Guilherme
Alves, o ex-cangaceiro "Balão". - Foto: Josenildo Tenório
Texto de Cláudio Bojunga para o jornal “O Estado de São Paulo” –
01/08/1973
No dia 27 de outubro de 1972, o ex-cangaceiro Balão, de cabra de Corisco, Anjo
Roque e Lampião, cabra macho, pai de 25 filhos, tendo o corpo fechado por um
patuá secreto e inconfessável; Balão, portanto, na verdade Guilherme Alves, mas
por direito Balão porque sempre teve o peito estufado, recebia nas costas cem
quilos dentro de um poço desbarrancado, perdido na ocasião os dentes,
fraturando as costelas, rachando os lábios, cegando os olhos, afundando o
peito. A cidade de São Paulo liquidava um cabra que sobrevivera aos tiros de
Mané Neto e que durante nove anos de caatinga nunca pisara em farmácia. O
declarante tem algo a dizer?
- Sabia que
aquele poço ia cair, mas o mestre de obras Guerino começou a me torrar. Entrei
para ele ver. Só me lembro de ter enchido um balde de terra.
Aposentado.
O curioso é que, havendo lutado durante os primeiros trinta anos de sua vida e
trabalhado durante os outros trinta que também viveu, nunca teve férias. Ouçam
a história:
Depois de nascer em Paulo Afonso, Bahia, no ano de 1910 viu com quatro anos de
idade o diabo – “um neguinho
preto botando fogo na roupa”. O bicho desapareceu lá pelo Pilãozinho.

- _Registros_:

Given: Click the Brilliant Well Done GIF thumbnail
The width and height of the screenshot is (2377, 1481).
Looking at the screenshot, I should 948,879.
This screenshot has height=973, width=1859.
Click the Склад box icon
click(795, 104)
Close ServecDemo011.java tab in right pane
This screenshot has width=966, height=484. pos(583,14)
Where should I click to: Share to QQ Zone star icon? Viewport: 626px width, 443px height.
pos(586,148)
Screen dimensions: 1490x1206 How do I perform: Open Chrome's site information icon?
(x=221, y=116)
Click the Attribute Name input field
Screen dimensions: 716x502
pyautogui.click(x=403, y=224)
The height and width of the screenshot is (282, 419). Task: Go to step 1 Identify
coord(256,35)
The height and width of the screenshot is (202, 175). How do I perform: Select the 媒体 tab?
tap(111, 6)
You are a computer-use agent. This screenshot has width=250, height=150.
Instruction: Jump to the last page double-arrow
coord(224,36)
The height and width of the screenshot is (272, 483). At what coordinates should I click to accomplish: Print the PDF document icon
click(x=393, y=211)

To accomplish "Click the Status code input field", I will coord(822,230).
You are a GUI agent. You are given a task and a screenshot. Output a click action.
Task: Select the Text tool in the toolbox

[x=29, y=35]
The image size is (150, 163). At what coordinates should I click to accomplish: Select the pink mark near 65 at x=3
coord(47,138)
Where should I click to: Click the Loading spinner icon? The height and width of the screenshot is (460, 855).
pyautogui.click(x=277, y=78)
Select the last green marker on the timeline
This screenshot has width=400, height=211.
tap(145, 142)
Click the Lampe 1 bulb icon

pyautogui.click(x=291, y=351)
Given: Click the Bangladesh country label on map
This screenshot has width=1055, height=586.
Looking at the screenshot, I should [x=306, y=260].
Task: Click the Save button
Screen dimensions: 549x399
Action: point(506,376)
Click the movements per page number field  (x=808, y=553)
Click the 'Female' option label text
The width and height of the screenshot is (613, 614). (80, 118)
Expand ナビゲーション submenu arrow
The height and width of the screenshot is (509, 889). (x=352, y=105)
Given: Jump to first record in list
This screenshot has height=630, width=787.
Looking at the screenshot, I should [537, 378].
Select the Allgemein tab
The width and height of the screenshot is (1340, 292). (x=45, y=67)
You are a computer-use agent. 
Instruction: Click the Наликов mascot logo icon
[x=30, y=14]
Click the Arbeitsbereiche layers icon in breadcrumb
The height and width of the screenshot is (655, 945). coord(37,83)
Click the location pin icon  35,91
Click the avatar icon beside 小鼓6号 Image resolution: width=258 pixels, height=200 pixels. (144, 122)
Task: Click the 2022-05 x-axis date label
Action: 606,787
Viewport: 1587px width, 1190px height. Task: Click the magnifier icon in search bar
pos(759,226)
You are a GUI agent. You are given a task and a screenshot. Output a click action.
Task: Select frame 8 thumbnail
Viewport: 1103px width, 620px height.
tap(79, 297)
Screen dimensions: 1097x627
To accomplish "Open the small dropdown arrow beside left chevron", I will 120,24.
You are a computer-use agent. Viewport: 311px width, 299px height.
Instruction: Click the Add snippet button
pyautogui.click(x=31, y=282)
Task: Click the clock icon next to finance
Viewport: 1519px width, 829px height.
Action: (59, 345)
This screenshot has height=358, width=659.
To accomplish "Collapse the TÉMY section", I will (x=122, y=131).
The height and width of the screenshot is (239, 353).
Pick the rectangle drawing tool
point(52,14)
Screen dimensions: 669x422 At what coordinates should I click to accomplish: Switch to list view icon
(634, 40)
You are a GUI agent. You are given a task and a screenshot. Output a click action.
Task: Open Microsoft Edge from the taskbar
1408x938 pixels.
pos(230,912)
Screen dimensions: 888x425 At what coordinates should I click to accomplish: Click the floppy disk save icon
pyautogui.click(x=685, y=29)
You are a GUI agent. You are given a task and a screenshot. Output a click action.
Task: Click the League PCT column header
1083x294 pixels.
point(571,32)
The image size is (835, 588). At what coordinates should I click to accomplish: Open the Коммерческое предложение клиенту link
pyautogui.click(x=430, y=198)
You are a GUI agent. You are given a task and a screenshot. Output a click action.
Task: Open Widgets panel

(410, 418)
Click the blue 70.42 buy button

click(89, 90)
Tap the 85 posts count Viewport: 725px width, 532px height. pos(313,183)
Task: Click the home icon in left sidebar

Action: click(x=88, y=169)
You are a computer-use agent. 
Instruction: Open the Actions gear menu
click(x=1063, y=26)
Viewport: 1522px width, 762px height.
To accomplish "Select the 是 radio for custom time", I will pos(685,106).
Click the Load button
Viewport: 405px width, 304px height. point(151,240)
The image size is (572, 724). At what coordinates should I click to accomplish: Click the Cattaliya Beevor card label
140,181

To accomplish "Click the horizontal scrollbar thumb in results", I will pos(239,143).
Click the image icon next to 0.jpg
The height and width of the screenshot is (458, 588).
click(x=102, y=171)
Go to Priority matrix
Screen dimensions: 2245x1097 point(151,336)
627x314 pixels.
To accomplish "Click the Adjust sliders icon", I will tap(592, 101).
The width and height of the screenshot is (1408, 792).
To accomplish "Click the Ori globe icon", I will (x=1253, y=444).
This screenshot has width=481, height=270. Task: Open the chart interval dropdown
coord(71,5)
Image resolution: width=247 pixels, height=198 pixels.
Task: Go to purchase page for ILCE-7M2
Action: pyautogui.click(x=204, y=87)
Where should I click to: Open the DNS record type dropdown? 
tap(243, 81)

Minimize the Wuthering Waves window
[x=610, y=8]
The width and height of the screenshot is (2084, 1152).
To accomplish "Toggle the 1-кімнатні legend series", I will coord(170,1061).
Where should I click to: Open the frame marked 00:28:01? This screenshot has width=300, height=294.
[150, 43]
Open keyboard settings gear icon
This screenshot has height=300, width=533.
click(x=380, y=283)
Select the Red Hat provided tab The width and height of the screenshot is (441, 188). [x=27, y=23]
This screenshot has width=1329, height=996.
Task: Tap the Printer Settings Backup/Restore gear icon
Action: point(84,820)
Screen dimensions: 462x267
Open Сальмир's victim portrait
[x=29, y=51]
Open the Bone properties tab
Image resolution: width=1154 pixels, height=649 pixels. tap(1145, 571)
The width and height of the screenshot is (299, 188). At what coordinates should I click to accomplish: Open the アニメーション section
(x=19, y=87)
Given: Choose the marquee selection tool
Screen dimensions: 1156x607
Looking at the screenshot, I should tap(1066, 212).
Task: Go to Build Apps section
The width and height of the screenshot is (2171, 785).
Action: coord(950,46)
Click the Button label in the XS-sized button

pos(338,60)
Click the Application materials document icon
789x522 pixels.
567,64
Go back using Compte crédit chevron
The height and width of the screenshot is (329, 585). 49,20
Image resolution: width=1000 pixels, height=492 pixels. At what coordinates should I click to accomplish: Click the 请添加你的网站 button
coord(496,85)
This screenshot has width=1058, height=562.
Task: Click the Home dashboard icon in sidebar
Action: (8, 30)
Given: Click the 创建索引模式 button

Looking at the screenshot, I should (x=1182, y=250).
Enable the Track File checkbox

- _As tarefas_:
A – Transcreva do texto sobre o ex-cangaceiro Balão o trecho que começa com as palavras que contêm "- Sabia que" e termina com "lá pelo Pilãozinho.".
B – Resuma em duas frases o texto sobre o ex-cangaceiro Balão.

- _Soluções por tarefa_:
A –
- Sabia que
aquele poço ia cair, mas o mestre de obras Guerino começou a me torrar. Entrei
para ele ver. Só me lembro de ter enchido um balde de terra.
Aposentado.
O curioso é que, havendo lutado durante os primeiros trinta anos de sua vida e
trabalhado durante os outros trinta que também viveu, nunca teve férias. Ouçam
a história:
Depois de nascer em Paulo Afonso, Bahia, no ano de 1910 viu com quatro anos de
idade o diabo – “um neguinho
preto botando fogo na roupa”. O bicho desapareceu lá pelo Pilãozinho.

B – Em 27 de outubro de 1972, em São Paulo, o ex-cangaceiro Guilherme Alves, o Balão, antigo cabra de Corisco, Anjo Roque e Lampião, recebeu cem quilos nas costas dentro de um poço que desbarrancou e disse que sabia do risco, mas entrou porque o mestre de obras Guerino o pressionou. Nascido em Paulo Afonso, na Bahia, em 1910, ele lutou nos primeiros trinta anos da vida e trabalhou nos outros trinta sem nunca ter tido férias.